Fine-tuning is a powerful technique in computer vision where a pre-trained model (typically trained on a large dataset like ImageNet) is adapted to a new, often smaller dataset. Instead of training a model from scratch, fine-tuning leverages the knowledge already captured in the pre-trained model's weights. This approach is particularly effective when you have limited training data. The process typically involves freezing the early layers of the network (which capture generic features like edges and textures) while retraining the later layers (which capture more task-specific features).

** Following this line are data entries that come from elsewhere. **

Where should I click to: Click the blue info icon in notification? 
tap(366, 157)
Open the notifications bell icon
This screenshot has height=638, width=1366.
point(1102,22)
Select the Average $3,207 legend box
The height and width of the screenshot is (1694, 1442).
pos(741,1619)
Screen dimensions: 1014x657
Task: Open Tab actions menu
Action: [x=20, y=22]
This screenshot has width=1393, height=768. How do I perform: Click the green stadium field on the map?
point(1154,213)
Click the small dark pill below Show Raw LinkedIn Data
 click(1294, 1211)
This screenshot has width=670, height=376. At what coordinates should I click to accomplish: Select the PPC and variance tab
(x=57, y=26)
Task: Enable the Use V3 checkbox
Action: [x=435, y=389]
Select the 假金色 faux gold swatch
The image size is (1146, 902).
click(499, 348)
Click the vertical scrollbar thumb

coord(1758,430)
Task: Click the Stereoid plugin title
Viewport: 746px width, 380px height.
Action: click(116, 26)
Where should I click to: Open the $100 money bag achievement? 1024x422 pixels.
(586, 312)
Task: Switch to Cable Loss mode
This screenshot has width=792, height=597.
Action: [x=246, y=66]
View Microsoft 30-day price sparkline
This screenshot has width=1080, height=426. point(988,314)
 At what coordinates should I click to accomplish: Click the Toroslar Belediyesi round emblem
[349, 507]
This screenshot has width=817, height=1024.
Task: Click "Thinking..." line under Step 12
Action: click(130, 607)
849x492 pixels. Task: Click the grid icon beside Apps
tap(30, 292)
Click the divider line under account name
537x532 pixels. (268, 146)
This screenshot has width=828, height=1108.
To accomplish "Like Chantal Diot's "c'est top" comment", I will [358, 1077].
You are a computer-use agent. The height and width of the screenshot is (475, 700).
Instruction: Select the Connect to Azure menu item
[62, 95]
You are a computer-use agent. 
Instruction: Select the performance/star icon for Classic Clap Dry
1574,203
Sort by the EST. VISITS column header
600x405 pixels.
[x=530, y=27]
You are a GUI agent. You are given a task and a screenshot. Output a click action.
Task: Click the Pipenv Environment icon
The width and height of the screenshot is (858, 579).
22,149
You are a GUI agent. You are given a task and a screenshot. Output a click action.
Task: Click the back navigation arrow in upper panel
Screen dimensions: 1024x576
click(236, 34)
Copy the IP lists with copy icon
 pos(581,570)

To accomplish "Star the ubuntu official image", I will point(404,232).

Fine-tuning generally requires less computational resources and training time compared to training from scratch, and often results in better performance, especially for datasets similar to the one used for pre-training.

PyTorch's torchvision package provides multiple pre-trained models. You can find the full list here. We will use ResNet18 as an example.

import torch
import torchvision.models as models

# Load pre-trained ResNet18
resnet18 = models.resnet18(pretrained=True)

# For inference
resnet18.eval()
input_tensor = torch.randn(1, 3, 224, 224)
output = resnet18(input_tensor)

# Print the model architecture
print(resnet18)

# ResNet(
#   (conv1): Conv2d(3, 64, kernel_size=(7, 7), stride=(2, 2), padding=(3, 3), bias=False)
#   (bn1): BatchNorm2d(64, eps=1e-05, momentum=0.1, affine=True, track_running_stats=True)
#   (relu): ReLU(inplace=True)
#   (maxpool): MaxPool2d(kernel_size=3, stride=2, padding=1, dilation=1, ceil_mode=False)
#   (layer1): Sequential(
#     (0): BasicBlock(
#       (conv1): Conv2d(64, 64, kernel_size=(3, 3), stride=(1, 1), padding=(1, 1), bias=False)
#       (bn1): BatchNorm2d(64, eps=1e-05, momentum=0.1, affine=True, track_running_stats=True)
#       (relu): ReLU(inplace=True)
#       (conv2): Conv2d(64, 64, kernel_size=(3, 3), stride=(1, 1), padding=(1, 1), bias=False)
#       (bn2): BatchNorm2d(64, eps=1e-05, momentum=0.1, affine=True, track_running_stats=True)
#     )
#     (1): BasicBlock(
#       (conv1): Conv2d(64, 64, kernel_size=(3, 3), stride=(1, 1), padding=(1, 1), bias=False)
#       (bn1): BatchNorm2d(64, eps=1e-05, momentum=0.1, affine=True, track_running_stats=True)
#       (relu): ReLU(inplace=True)
#       (conv2): Conv2d(64, 64, kernel_size=(3, 3), stride=(1, 1), padding=(1, 1), bias=False)
#       (bn2): BatchNorm2d(64, eps=1e-05, momentum=0.1, affine=True, track_running_stats=True)
#     )
#   )
#   (layer2): Sequential(
#     (0): BasicBlock(
#       (conv1): Conv2d(64, 128, kernel_size=(3, 3), stride=(2, 2), padding=(1, 1), bias=False)
#       (bn1): BatchNorm2d(128, eps=1e-05, momentum=0.1, affine=True, track_running_stats=True)
# ...
#   )
#   (avgpool): AdaptiveAvgPool2d(output_size=(1, 1))
#   (fc): Linear(in_features=512, out_features=1000, bias=True)
# )

Once you print the model architecture, you can see the final fully connected layer is a linear layer with 1000 output features.

Fine-tuning last layer

To fine-tune the pre-trained ResNet on a new task, with new number of classes (say you want to classify 10 classes of dog types instead of 1000 general categories), we need to replace the final fully connected layer with a new linear layer with the number of output features equal to the number of classes in the new task. Then we need to unfreeze the last layer using param.requires_grad = True and freeze all other layers using param.requires_grad = False.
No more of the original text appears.